More on Austin later, but the point here is that Mero was awful. Easily the second-worst wrestler I’ve seen since watching the network. The worst? Marcus Alexander Bagwell.
Worst: Jake Roberts :(
Remember pre-Benoit when dead and might die soon wrestlers were funny? Like, how it was really funny that Jake Roberts was going to die from alcohol abuse one day? WWF, you so crazy.
Beyond that, Jake Roberts dressed as one of Shawn Michaels’ Survivor Series 1993 masked teammates was just depressing to watch. His matches were bad and he was just poorly out of shape. Clearly he didn’t get the memo that all the other guys like that were in WCW. Thankfully, they kept his matches short here, but not so much in other pay-per-views that I watched to entertain you!
Best: Fat Vader Is Still Awesome
Jake’s first match of the night was a semifinal bout against Fat Vader. This makes me sad.
Vader is one of my favorite wrestlers of all time. His feud with Sting in 1993-94 is my absolute favorite feud of the 90s (Rock/Austin runs into the 2000s so they sort of don’t count) and he was just the most awesome force. Vader would go out and murder guys and beat top babyfaces clean, which was pretty rare in the 90s.
Then Hogan showed up in WCW, buried Vader and he went to WWF where he gained a bunch of weight and got bullied by Shawn Michales (Vader was a shoot teddy bear apparently, to the detriment of his career) until he was relegated to the mid card.
The good thing here is that Vader didn’t have to move much. He just had to beat the banana sh*t out of Jake and it’s never bad when Vader is allowed to just punch people’s ears off. I have a soft spot in my heart for Vader murder matches…even if he’s waddling around the ring.

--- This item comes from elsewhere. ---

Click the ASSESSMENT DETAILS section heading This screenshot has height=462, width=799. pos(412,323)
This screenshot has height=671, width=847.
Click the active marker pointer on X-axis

Best: Coliseum Home Video!!!!
WWE Network is apparently showing Coliseum Home Video versions of events instead of live PPV feeds, which takes me back to my childhood, renting at Blockbuster and feeling like I saw something special because I saw Mankind in jeans and a snapback.
Worst: I Have A Slight Suspicion Some Of This Music Is Dubbed
The worst part about all of these shows on the Network is the company having to dub over music instead of buying or finding the rights. *pours out liquor for Adam Rose’s theme*
Sometimes the editing is depressing, like this Godwins theme which is at least eight octaves higher than anything else going on. These dubs are worse than watching Juice on network TV.
Worst: I Think Sunny Is Talking About Sex
Ugh. Sunny. If we’d done our ranking of the hottest WWE women of all time more recently, then I wouldn’t have ranked Sunny anywhere near the top. I remembered her as being hot, but probably because she showed up right around when I’d finished reading My Body And Me. But watching her now is the worst. She’s basically Jerry Lawler with boobs. There’s no innuendo. She’s just basically finding new ways to say “jizz on me” as obviously as possible. Here’s how her promo sounded in my brain: “I’m here with the Smoking Gun! I bet they have looooooong pistols for me to enjoyyyyyy orallyyyyy if you know what I mean, Todd! Penises!”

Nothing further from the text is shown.